IN THE UNITED STATES COURT OF APPEALS
FOR THE FIFTH CIRCUIT
_____________________
No. 96-20197
_____________________
UNITED STATES OF AMERICA,
Plaintiff-Appellee,
versus
JOSE FLORES SILVA,
Defendant-Appellant.
_________________________________________________________________
Appeal from the United States District Court for the
Southern District of Texas
(CR-H-89-187-1)
_________________________________________________________________
January 14, 1997
Before KING, JOLLY, and DENNIS, Circuit Judges.
E. GRADY JOLLY, Circuit Judge:*
Pro se appellant Jose Flores Silva appeals the district
court’s denial of his motion under 28 U.S.C. § 2255 to vacate, set
aside or correct his sentence. We conclude that because Silva
received constitutionally ineffective assistance of counsel at
sentencing, he suffered the prejudice of a sentence that violated
the Ex Post Facto Clause of the Constitution. Although there are
real questions as to whether the Ex Post Facto claim, as a
*
Pursuant to Local Rule 47.5, the court has determined that
this opinion should not be published and is not precedent except
under the limited circumstances set forth in Local Rule 47.5.4.

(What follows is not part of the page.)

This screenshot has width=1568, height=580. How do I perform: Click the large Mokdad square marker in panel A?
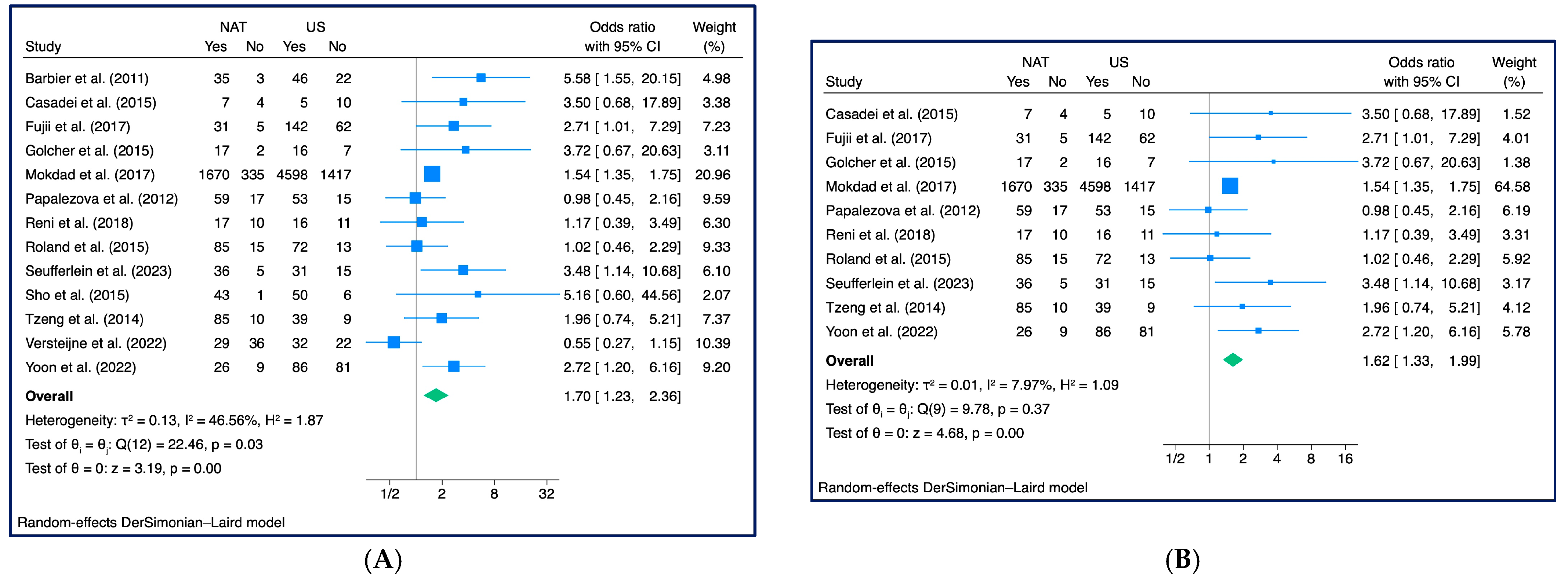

constitutional claim standing alone, has been preserved, there is
no question but that the ineffective assistance of counsel claim,
based on the failure of counsel to object to the sentence, has been
preserved for appeal. For reasons given in the opinion, we
therefore vacate Silva’s sentence in his 1990 federal conspiracy
conviction and remand for resentencing, based on counsel’s
ineffectiveness in failing to object to the sentence.
I
Silva’s various convictions and sentences arise out of his
involvement in an extensive drug distribution conspiracy. A
February 1989 search of Silva’s residence revealed substantial
amounts of marijuana and cocaine, and fourteen firearms. Silva was
immediately charged and convicted in Texas state court for
possession of illegal drugs. In June 1989, Silva pled guilty to a
federal charge of illegal possession of firearms by a felon.
Before sentencing in the state court case, Silva was sentenced
first on the federal charge, in November 1989. He received 115
months imprisonment. One month later, Silva was sentenced in the
state case, receiving 20 years imprisonment. Silva then began
serving his state sentence; his federal sentence would commence
only when he was released from state custody. Next, in early 1990,
Silva was indicted in federal court along with 27 co-defendants on
various drug-related conspiracy charges. In August 1990, while
2
Silva was still serving his state sentence, Silva was sentenced to
137 months imprisonment for the federal conspiracy convictions.
The sentencing court ordered that this 137-month sentence run
concurrent with the previous federal sentence, but consecutive to
the state sentence that Silva was then serving.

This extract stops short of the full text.